That's ultimately a matter of convention. Many people who work professionally in numerical linear algebra think in those terms, and the world still survives. It's just a slight abuse of notation that is typically harmless. As you correctly identify, you have to be careful with scalar * matrix, and it's better to "flatten" block matrices: $$\begin{bmatrix} \begin{bmatrix} 1\\2 \end{bmatrix}\\ \begin{bmatrix} 3\\4 \end{bmatrix} \end{bmatrix} = \begin{bmatrix} 1\\2\\3\\4 \end{bmatrix}.$$

For instance, note that in Matlab (probably the most popular language for matrix computations) scalars are automatically promoted to matrices: the lines starting with >> are the ones I typed in, the rest is output

>> [2] == 2
ans =
logical
1
>> [[[2;4]]] + [[2;4]]
ans =
4
8
>> A=3
A =
3
>> A(1)
ans =
3
>> B = [[3;4]]
B =
3
4
>> B(1)
ans =
3

>> C = [1 2; 3 4]
C =
1     2
3     4
>> 2*C
ans =
2     4
6     8
>> C+2
ans =
3     4
5     6
>> B + 2
ans =
5
6
>> A = ones(0,2)
A =
0×2 empty double matrix
>> B = ones(2, 1)
B =
1
1
>> A*B
ans =
0×1 empty double column vector

• R is virtually identical as far as this is concerned. May 1, 2017 at 16:26

Lets look at this in a different way. Suppose $$A:= \begin{bmatrix} C&D\\ E&F \end{bmatrix}, \:B:= \begin{bmatrix} E&C\\ D&F \end{bmatrix}$$ Would it be possible for us to say have $A(B)=X$ or $A+B=Y$ for any arbitrary matricies $C$, $D$, $E$, and $F$? How about both $A(B)=X$ and $A+B=Y$ is this possible? If there are issues, when would they come up?

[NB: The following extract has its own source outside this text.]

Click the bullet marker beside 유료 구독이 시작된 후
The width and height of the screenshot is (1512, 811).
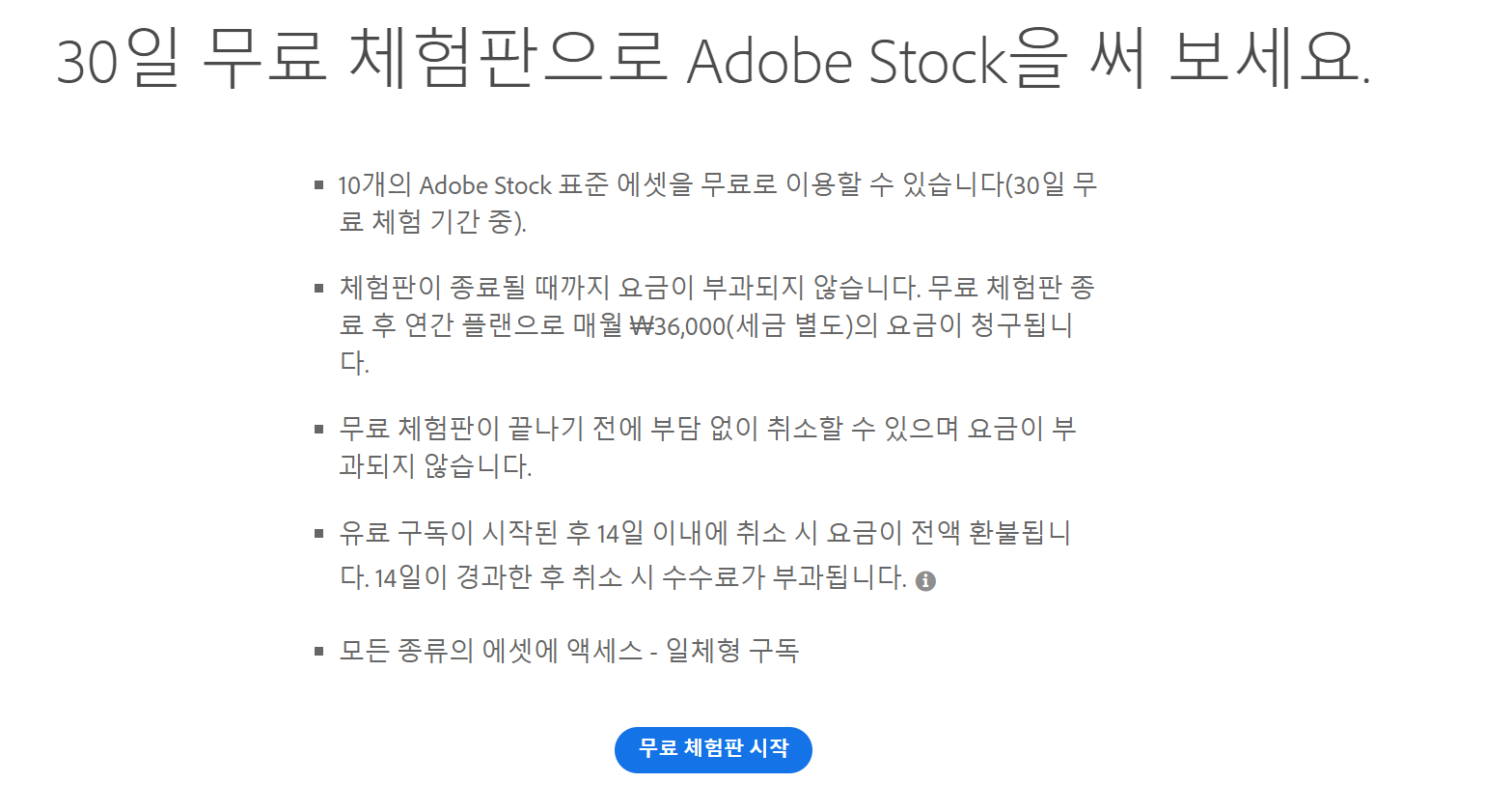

• are you referring to the problem that multiplying [C D; E F] by [[E E] [C C];[D D] [F F]] would make no sense? This would distribute properly, but we would end up having expressions like C * [E E] which is undefined in the new algebra, whereas it would be [(C*E) (C *E)] in the old algebra, which dictates that axm * mxb = axb, except for 1x1, which can be coersed into an identity in the other space. May 1, 2017 at 1:06
• In my proposal, all the objects in matrices can be any object(any algebraic structure with + defined), including strings, functions; but they can only be multiplied if the additions performed after the distribution is done is legal. [1] * ["hi"] would be undefined, [1] * [2] would be [2], and [1 0; 0 1] * ["hello"; 2] would be [undefined undefined; 0 2]. So in a way each addition after distribution is independent of whether the other additions are defined or not. A consequence of this would be that + can be overloaded to be any associative operation, not just real/complex addition. May 1, 2017 at 1:28
• Yes I'm referring to the issue of the sizes of $C$, $D$, $E$,and $F$. there is no exceptions even with $1\times 1$ matrices. Also with your "New Algebra" construct vectors wouldn't be closed under either addition or scalar multiplication. While I'm not saying that you can't have nested matrices, By all means go for it. But it still has to follow the same axioms that formed matrices to begin with. Otherwise it just makes nonsense, just like how $\begin {bmatrix}1\\ 2\end{bmatrix}+2$ is nonsensical. May 1, 2017 at 1:48
• they would be closed under addition, it's not closed under multiplication but current algebra has the same issue for nonsquare matrices; square matrices(including vector with 1 element) would be closed under multiplication. multiplication by scalar would be broken for vectors, but it could be fixed by multiplying the identity of (length of v)x(length of v) matrix and mapping *constant over each element(0 stay 0, 1 become new value), then 2 * <1, 2> would be undefined, but (id([1 2]x[1;2]).map(*2)) would be [2 0; 0 2] which can then be used to multiply by [1; 2] to produce [2 4]. May 1, 2017 at 1:54
• And now we get to the crux of the issue. Your algebra Looses the identity property when you include undefined objects. This can be shown as we include $\begin {bmatrix} 1\\ 2\end {bmatrix}$ and $2$ into the set. Note that the identity $e$ must also be in the set. Note that $\begin {bmatrix} 1\\ 2\end {bmatrix}+e=\begin {bmatrix} 1\\ 2\end {bmatrix}$ implies $e$ is a vector. However $2+e\neq 2$, and thus $e$ doesn't exist for all elements. So your "new algebra" can't even be a group. May 1, 2017 at 4:30

Is the following true? Where [a] is a 1x1 matrix containing the object a.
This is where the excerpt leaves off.